(Pointing items for text and elements)
──────────────────────────────
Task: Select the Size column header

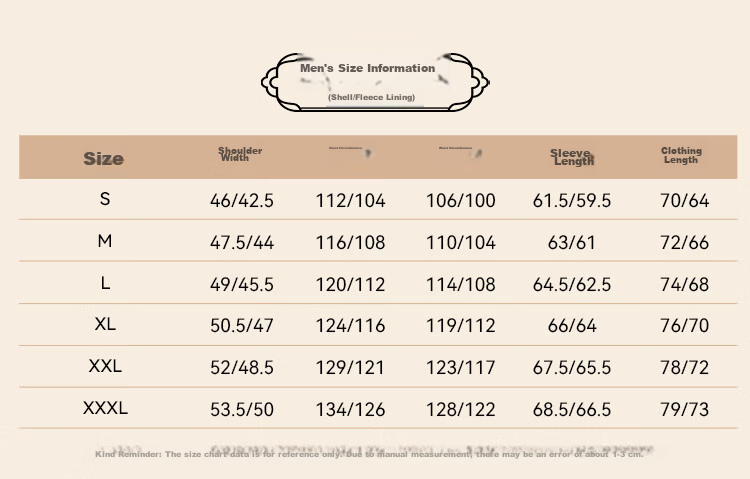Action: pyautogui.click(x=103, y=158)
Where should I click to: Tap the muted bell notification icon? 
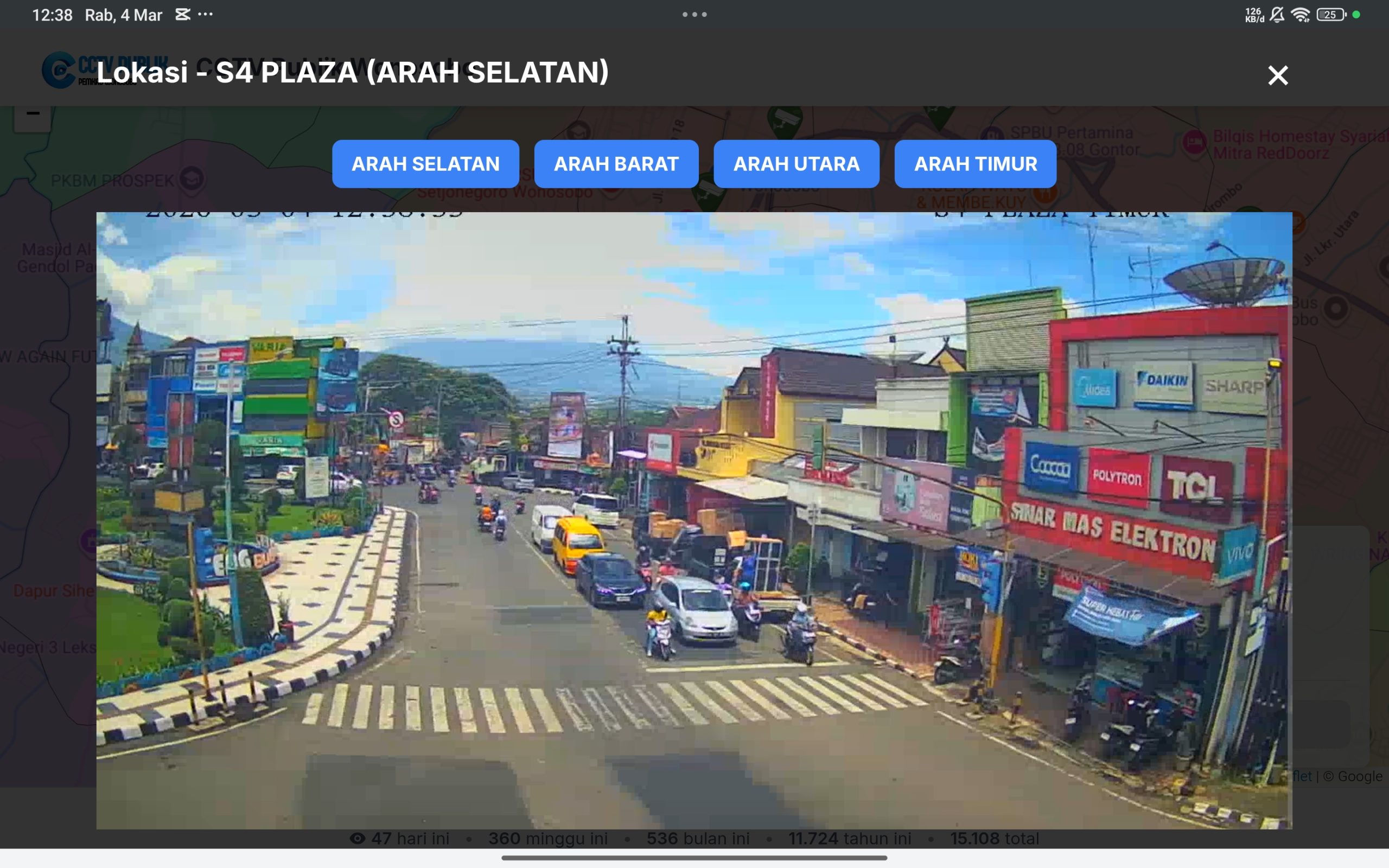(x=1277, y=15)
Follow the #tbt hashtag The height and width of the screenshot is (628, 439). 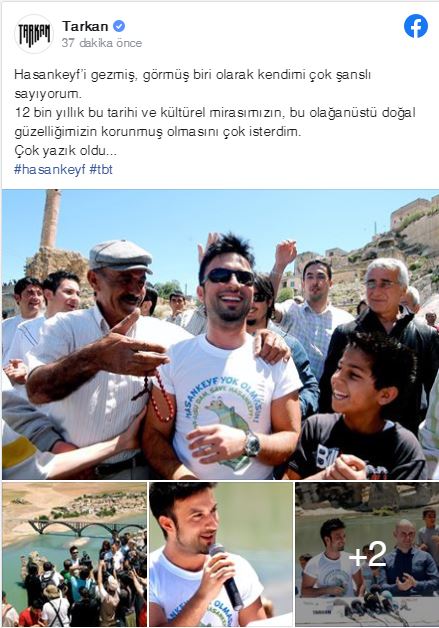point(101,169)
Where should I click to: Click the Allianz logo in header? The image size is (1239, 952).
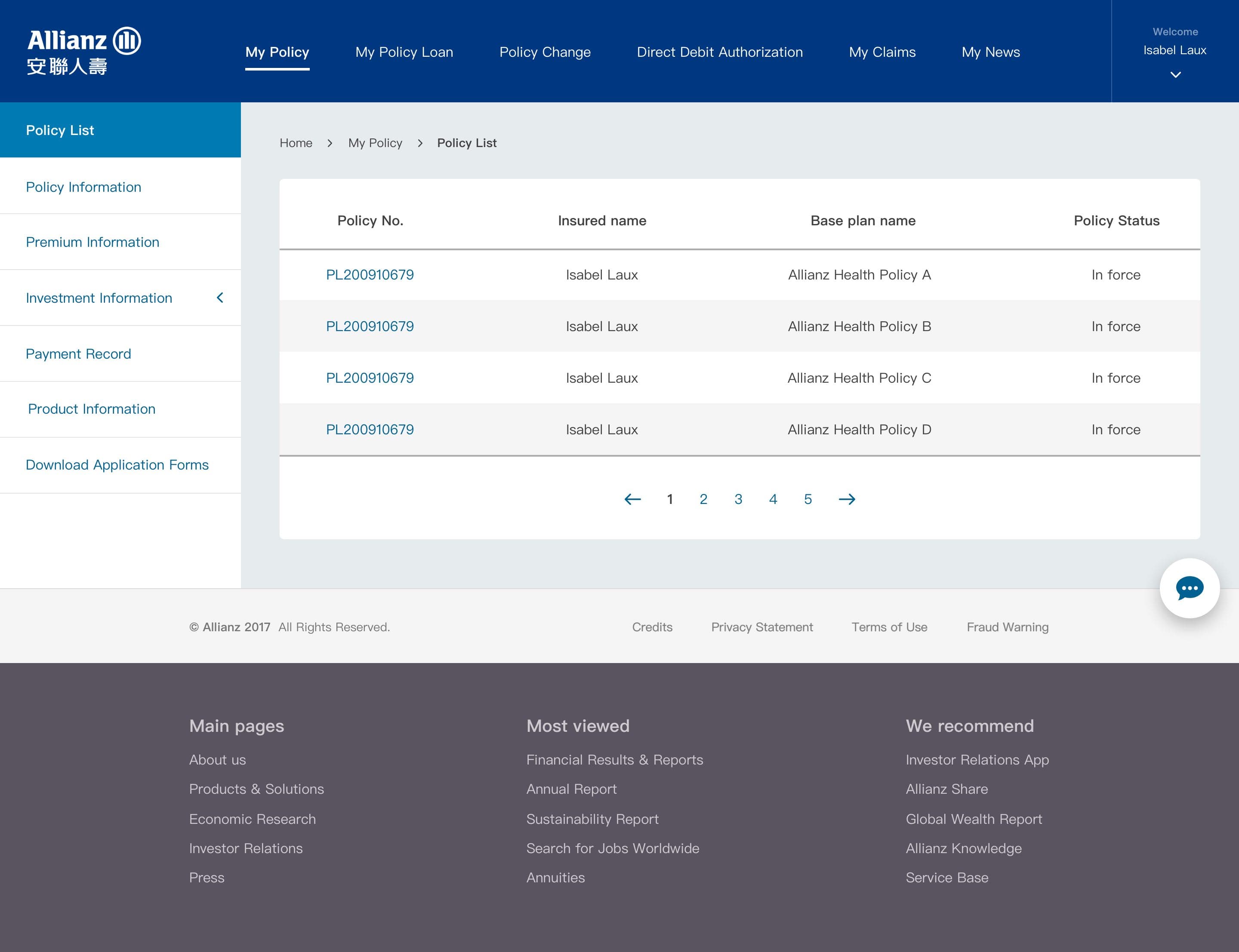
──────────────────────────────
▶ WHAT YOU SHOULD DO
Pick out every line of the items above that contains the word "Where", and copy each such line in full.

▶ ANSWER
Where should I click to: Tap the muted bell notification icon? 
Where should I click to: Click the Allianz logo in header? The image size is (1239, 952).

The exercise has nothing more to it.